- **Work instructions**
Filter the records, keeping only those lines that contain the string "This". Treat uppercase and lowercase letters as distinct.

Item position entries:
****

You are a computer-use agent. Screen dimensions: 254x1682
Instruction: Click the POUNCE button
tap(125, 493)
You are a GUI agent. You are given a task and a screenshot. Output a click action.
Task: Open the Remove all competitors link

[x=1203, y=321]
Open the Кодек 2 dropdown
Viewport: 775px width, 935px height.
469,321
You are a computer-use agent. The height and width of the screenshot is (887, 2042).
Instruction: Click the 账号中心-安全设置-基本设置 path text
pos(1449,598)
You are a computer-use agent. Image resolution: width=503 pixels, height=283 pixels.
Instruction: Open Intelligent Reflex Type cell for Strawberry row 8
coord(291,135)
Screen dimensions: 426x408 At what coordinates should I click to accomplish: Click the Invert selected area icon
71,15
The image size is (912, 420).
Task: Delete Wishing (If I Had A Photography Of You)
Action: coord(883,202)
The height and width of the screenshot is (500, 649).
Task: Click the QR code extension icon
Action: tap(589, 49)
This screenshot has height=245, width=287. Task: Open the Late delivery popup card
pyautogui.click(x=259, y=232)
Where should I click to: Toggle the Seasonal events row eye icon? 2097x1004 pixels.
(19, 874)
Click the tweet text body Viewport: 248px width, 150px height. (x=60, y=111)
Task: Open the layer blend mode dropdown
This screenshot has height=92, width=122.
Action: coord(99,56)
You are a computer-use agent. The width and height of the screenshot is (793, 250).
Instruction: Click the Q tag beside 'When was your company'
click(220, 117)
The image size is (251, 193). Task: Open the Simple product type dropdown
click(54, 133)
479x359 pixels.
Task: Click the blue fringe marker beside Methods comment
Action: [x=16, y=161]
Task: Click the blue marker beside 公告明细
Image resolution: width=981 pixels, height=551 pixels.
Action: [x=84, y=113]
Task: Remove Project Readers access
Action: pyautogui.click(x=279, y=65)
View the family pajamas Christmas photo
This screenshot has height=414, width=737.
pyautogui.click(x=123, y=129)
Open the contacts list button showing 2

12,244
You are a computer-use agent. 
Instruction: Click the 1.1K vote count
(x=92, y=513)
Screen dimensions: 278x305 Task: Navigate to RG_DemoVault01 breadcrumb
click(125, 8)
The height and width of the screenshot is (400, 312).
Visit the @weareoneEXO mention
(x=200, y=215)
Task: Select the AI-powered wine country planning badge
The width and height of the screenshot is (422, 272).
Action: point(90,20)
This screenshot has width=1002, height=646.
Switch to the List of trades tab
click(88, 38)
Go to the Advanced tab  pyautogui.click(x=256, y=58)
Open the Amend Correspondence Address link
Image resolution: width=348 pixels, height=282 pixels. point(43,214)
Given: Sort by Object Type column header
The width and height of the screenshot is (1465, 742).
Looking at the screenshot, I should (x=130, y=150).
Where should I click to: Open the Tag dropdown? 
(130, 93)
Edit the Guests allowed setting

****

- **Exercise output**
This screenshot has height=245, width=287. Task: Open the Late delivery popup card
This screenshot has height=92, width=122.
This screenshot has height=414, width=737.
This screenshot has width=1002, height=646.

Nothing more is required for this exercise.